Winkler: Mit Ende des Ersten Weltkriegs und damit auch des Osmanischen Reichs hatte Mustafa Kemal Atatürk die Aufgabe, die Türkei zu retten. Der Nahe Osten wurde zwischen den Siegermächten aufgeteilt, die Grenzen waren noch nicht festgelegt. Um die Position der Türkei zu stärken, musste Atatürk Zugeständnisse machen. In seinem Fall hieß das: den Weg zu einem modernen Staat ebnen, der nicht mehr religiös ist.
RB: Er hat ja auch das Kalifat abgeschafft.
Winkler: Das ist bis heute eine tiefe Wunde in der muslimischen Welt. Das Ende des Kalifats bedeutete das Ende einer zentralen Identifikationsfigur. Der Weg in einen laizistischen Staat ging dann mit der Umwandlung der Hagia Sophia in ein Museum einher.

Vorliegende Angaben

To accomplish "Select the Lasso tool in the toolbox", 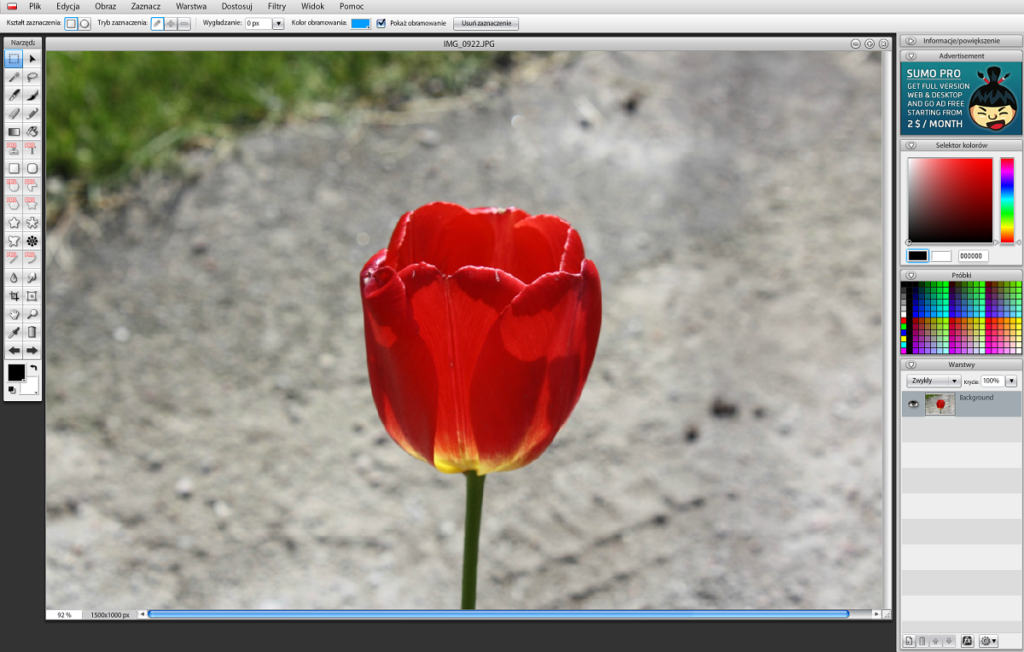I will [32, 76].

Aufgaben
a) Wiederhole aus dem Gespräch über Atatürk den Abschnitt von „Winkler: Das ist“ bis „ein Museum einher.“ wörtlich.
b) Greif das Gespräch über Atatürk und das Ende des Kalifats auf und führe es nach seinem letzten Satz weiter.
Das Material spielt hierfür keine Rolle.

Ergebnisse
a)
Winkler: Das ist bis heute eine tiefe Wunde in der muslimischen Welt. Das Ende des Kalifats bedeutete das Ende einer zentralen Identifikationsfigur. Der Weg in einen laizistischen Staat ging dann mit der Umwandlung der Hagia Sophia in ein Museum einher.

b)
RB: Im Inneren des Gotteshauses gibt es christliche Mosaike, sie gehören zum UNESCO-Weltkulturerbe. Was passiert jetzt mit ihnen?
Winkler: Die Mosaike sollen während der Gebete verhüllt und ansonsten weiter ausgestellt werden. Die Hagia Sophia ist ein bedeutendes Wahrzeichen von Istanbul. Die Mosaike nicht mehr zu zeigen oder gar zu entfernen, wäre ein Schuss in das eigene Knie. Das weiß Erdogan auch. Die Touristen zu verlieren, wäre aus wirtschaftlicher Sicht fatal.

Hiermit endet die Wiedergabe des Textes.